The fact that I’m writing this blog tells you how it went. The most dangerous bit was lifting the heavy bikes over the high barriers, shearing part of a pannier rack in two. It’s OK, later I fixed it with self-amalgamating tape like a real man.
A few miles later, and positively humming with sweat, we found ourselves searching for a spot to eat a calorific lunch of Slim Jims, red peppers, crackers and peanut butter, all nicely melted after a morning in my pannier, but with a midday sun so ferocious that any activity that doesn’t involve creating wind is pure torture. Eventually we came across a little tree-lined lane: the first shade for miles. Despite the mud, we ventured in, leant our bikes against a tree and sat on the ant-infested ground. And that’s when I saw it. Crawling up my leg. I wasn’t sure at first, but when I tried to crush it, and it kept on crawling, I knew for sure.
“TICK!”
I dropped my food and did the insect fandango, brushing and kicking until I was sure it had gone. There’s something about parasites that gets me in the goolies anyway (I mean, can you imagine?), but the way ticks grow as they feed, the way they’re almost indestructible, how slow they walk…ugh. Add to that the very real threat of Lyme disease, and you’ve built my very least favourite arachnid. In the next ten minutes I picked a full SIX of the blighters off me, including one crawling up my shoulder and one already down my sock. I honestly don’t know how they manage. However I can confirm, and I’ve had this independently verified (ew), I’m tic free and raring to go.
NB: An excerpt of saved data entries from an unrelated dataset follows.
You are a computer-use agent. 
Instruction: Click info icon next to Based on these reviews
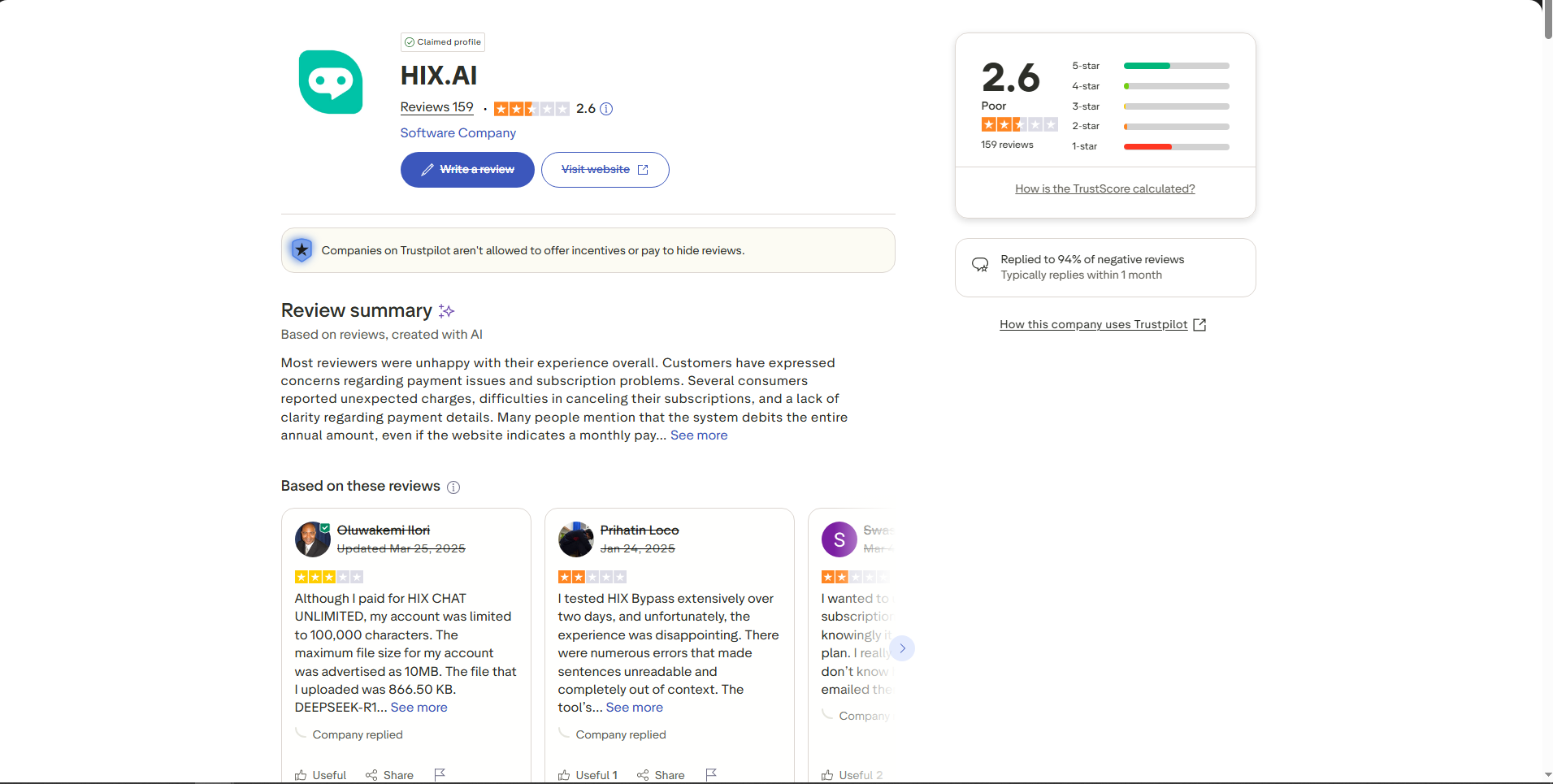453,487
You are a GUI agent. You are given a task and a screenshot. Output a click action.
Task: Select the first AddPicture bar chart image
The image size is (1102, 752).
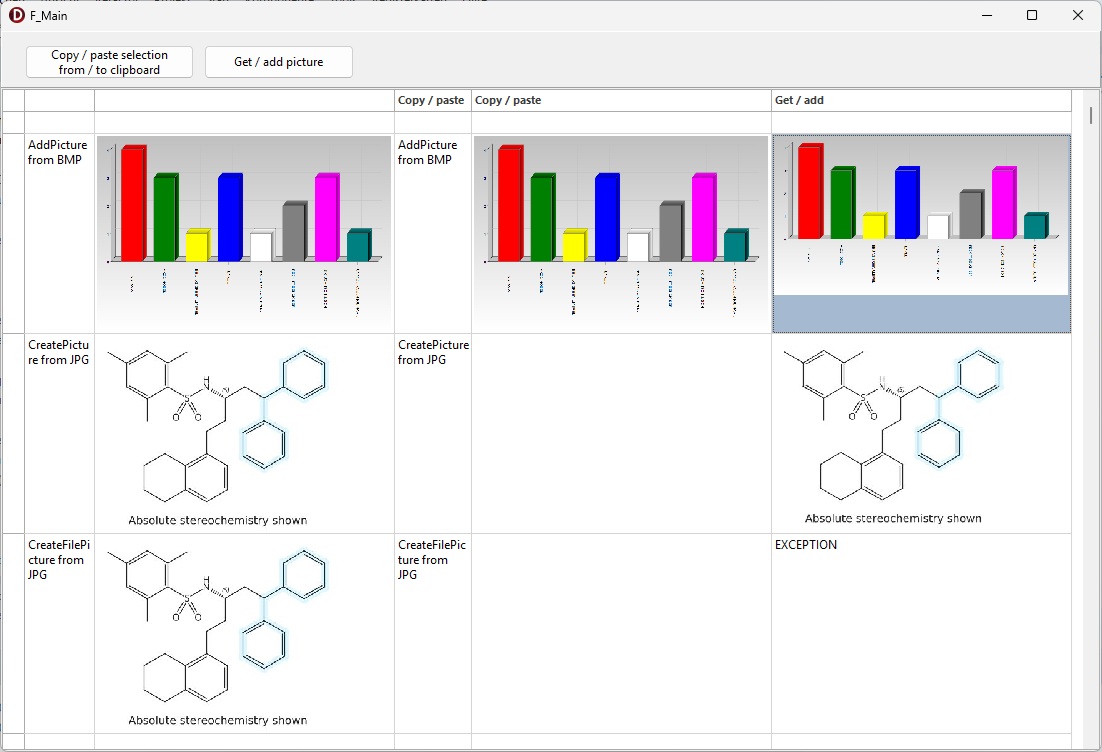(x=244, y=232)
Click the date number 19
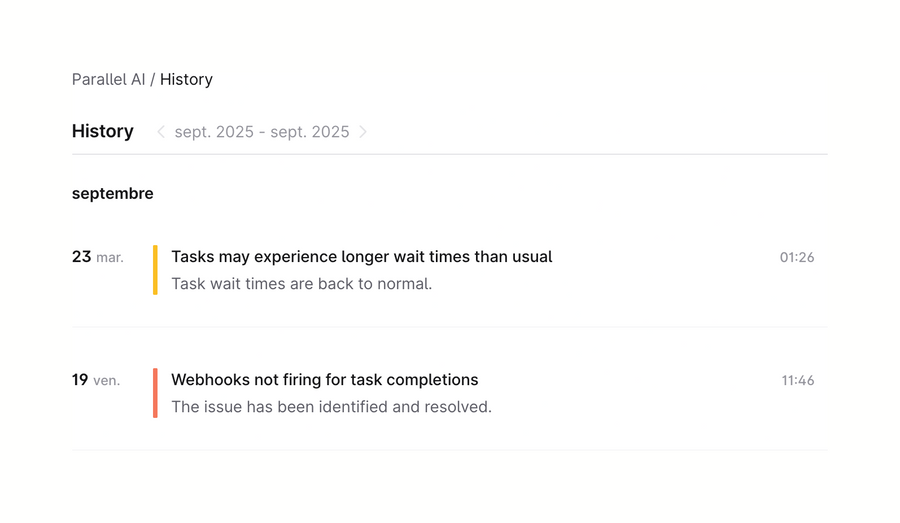This screenshot has height=523, width=900. coord(80,380)

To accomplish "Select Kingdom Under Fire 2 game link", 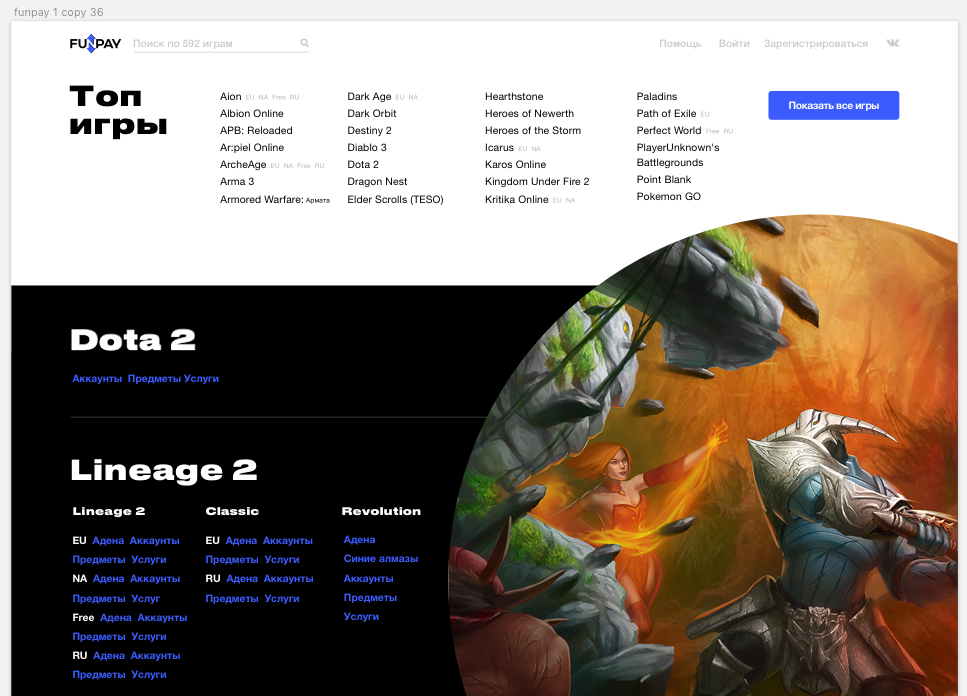I will (x=537, y=182).
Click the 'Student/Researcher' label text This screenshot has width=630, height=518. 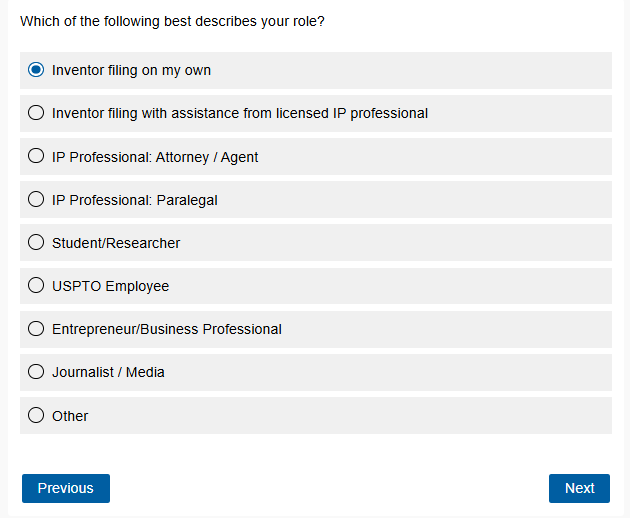[x=116, y=243]
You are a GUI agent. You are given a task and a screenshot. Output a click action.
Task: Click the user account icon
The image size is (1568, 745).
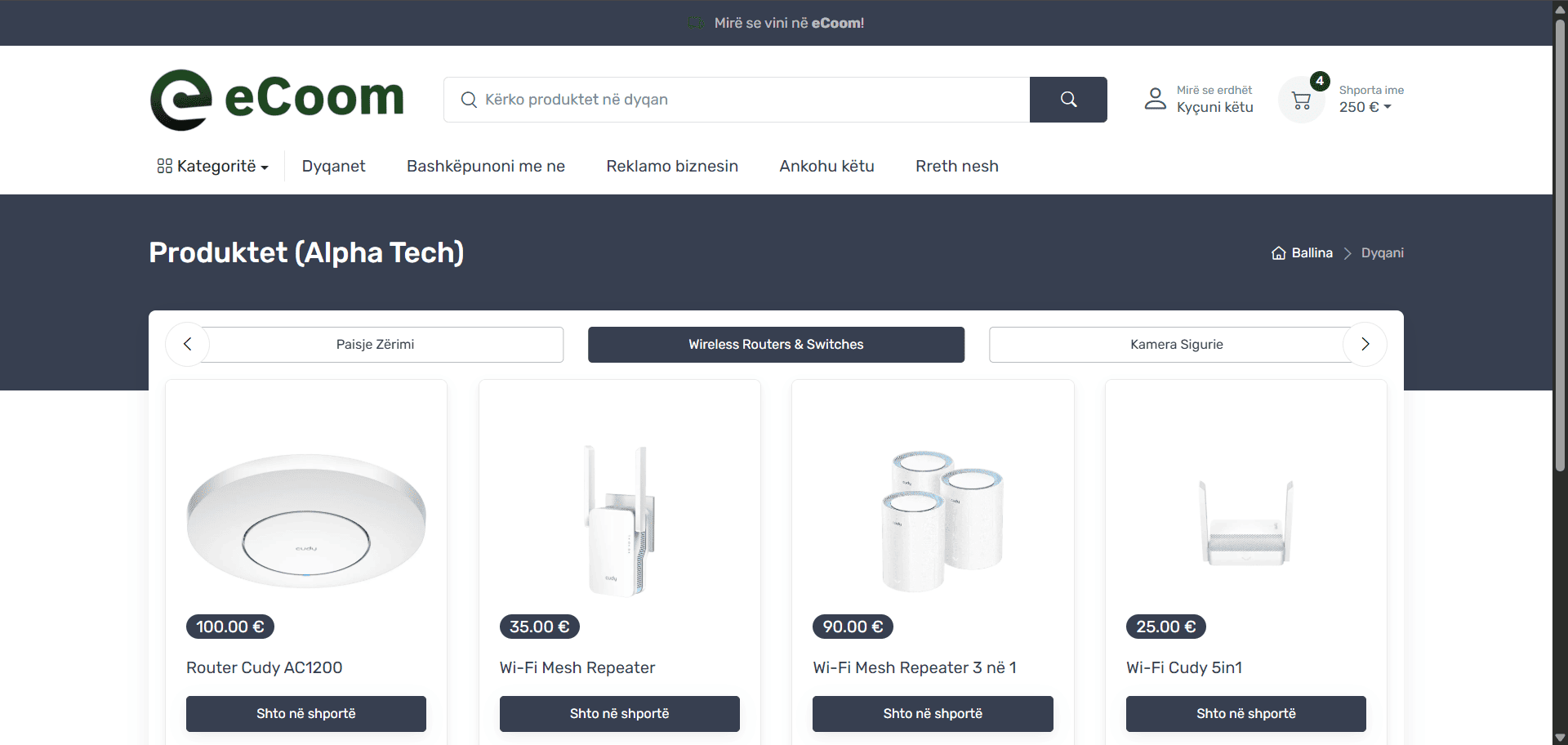pos(1155,99)
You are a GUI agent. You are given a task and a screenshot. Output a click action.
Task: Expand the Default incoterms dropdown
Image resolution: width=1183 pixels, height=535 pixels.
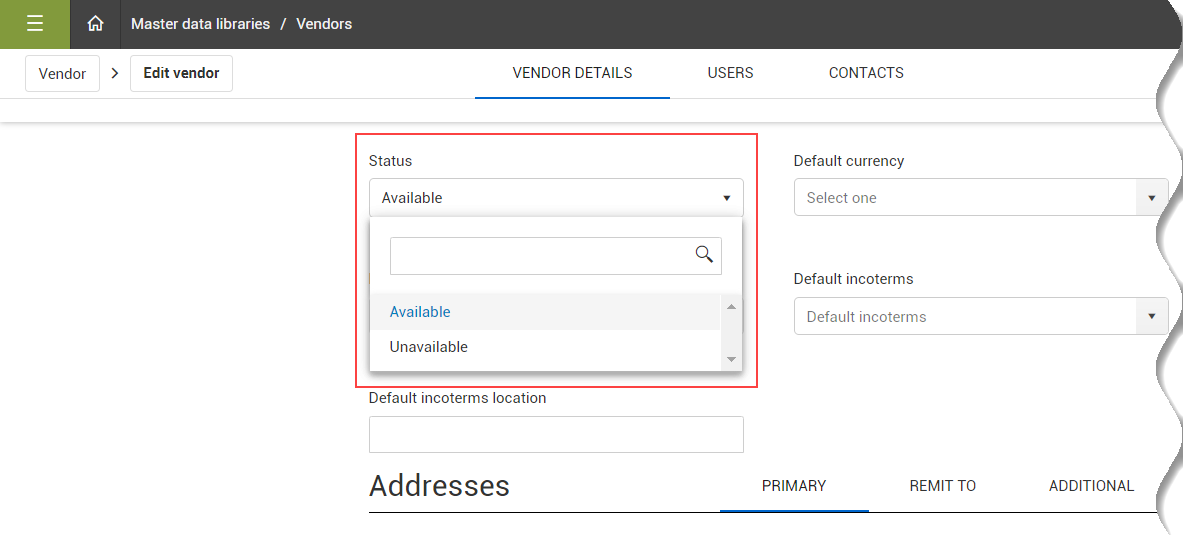(x=1152, y=317)
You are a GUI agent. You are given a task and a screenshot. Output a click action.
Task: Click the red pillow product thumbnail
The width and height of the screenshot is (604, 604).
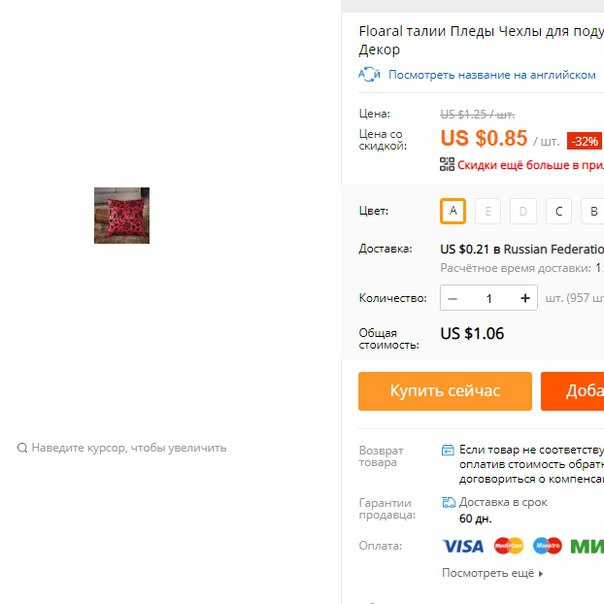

So we escaped without getting tickled, but without having really rested much or eaten much, and laboured into Lebanon in a state of unrest. This was not the middle-eastern Lebanon, although the climate had yet to be convinced of that, but the local ‘Kum ‘n’ Go’ did great iced coffee which seemed to be refillable, though I didn’t ask in case I got an answer I wouldn’t like. As we sipped our iced coffees, truckers and holidaying families came and went. One enormous, angry dad came in with two boys who immediately ran off. “Jonathan, get where I can see you,” he yelled. “Too many f****** paedophiles in this town.”
We left town.
After multiple litres of the probably-bottomless coffee, we made short work of the remaining miles and rolled up at our camping spot, a gorgeous State Conservation Area, thickly wooded, surrounded by cattle fields, with the most beautiful sunset and a ground wriggling with tiny frogs and millipedes.
We pitched up in 100% humidity, protected our belongings from the oncoming dew explosion and did our best impression of sleeping people while wondering how much a human can sweat before they dessicate.